Gordon released his first song "I Know How You Get" in 2017. The song was then included on his debut album Pronounced McGee, released on May 18, 2018, along with three other singles "Roll with the Punches", "Over Here", and "You". In the same year, Gordon released his second album Fool on November 25, preceded by the single "New Year". On May 22, 2020, Gordon released his third album A Museum of Contradiction. The album was promoted by the single "cz", which was released on February 22, 2020. Rhys Buchanan, a writer from NME, praised the album, giving a four out of five stars rating, and wrote: "As acknowledged with the [album] title, this release merges genres from different worlds with both maturity and ease. Mk.gee is an artist with a natural ability to pair his emotional palette with vast musicality. A release that feels like an important stepping stone – you sense stardom is looming large here.

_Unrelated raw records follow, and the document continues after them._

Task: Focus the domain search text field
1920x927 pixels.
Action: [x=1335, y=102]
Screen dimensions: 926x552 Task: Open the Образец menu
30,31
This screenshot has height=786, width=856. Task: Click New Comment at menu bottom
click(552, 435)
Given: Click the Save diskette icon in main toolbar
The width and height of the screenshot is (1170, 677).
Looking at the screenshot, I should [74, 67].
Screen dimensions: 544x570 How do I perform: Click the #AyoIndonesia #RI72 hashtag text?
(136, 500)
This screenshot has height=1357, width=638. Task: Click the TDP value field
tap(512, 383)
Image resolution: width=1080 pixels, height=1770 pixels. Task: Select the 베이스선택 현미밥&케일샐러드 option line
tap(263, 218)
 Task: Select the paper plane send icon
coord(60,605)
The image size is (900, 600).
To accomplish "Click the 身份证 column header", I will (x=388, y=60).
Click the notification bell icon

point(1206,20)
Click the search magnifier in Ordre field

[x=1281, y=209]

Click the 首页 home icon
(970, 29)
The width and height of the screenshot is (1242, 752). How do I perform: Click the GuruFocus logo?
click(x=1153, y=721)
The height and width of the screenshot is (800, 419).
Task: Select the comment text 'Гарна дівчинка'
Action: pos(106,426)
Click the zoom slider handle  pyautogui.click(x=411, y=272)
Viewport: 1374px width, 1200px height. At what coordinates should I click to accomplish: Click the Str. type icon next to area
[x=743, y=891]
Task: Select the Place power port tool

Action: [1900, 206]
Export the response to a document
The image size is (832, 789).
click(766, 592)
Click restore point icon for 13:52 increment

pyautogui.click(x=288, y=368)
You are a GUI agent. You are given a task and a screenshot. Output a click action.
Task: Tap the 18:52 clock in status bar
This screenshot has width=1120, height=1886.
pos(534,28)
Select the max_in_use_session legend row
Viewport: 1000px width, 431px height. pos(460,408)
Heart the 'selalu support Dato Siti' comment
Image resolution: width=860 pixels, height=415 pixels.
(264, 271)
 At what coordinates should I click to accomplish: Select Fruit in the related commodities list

All three albums of Gordon have been home-produced by himself. Apart from producing songs for himself, Gordon has also produced for other artists, such as Omar Apollo and Dijon, for which he co-produced the former's mixtape Apolonio (2020) and the latter's debut album Absolutely (2021). In 2021, Gordon co-wrote the track "Fair Trade" by Drake featuring Travis Scott from the album Certified Lover Boy. In 2023, Gordon produced and co-wrote the track "Kids Are Growing Up (Part 1)" by The Kid Laroi from his upcoming debut album The First Time.

Discography

Albums

Singles

Songwriting and production credits

Artistry
Gordon's musical genres have been described as indie, alternative, lo-fi, and experimental indie. His musical influences include The Black Keys, Sly Stone, Larry Graham, Grouper, Julianna Barwick, and Down to Earth. Meanwhile, Gordon named Eric Clapton and Jimi Hendrix as the particular influences for him to learn to play guitar.

References

Living people
American singer-songwriters
American multi-instrumentalists
American record producers
American indie pop musicians
Singer-songwriters from Washington (state)
Songwriters from New Jersey
USC Thornton School of Music alumni
Interscope Records artists
Iamsound Records artists
Lo-fi musicians
Year of birth missing (living people)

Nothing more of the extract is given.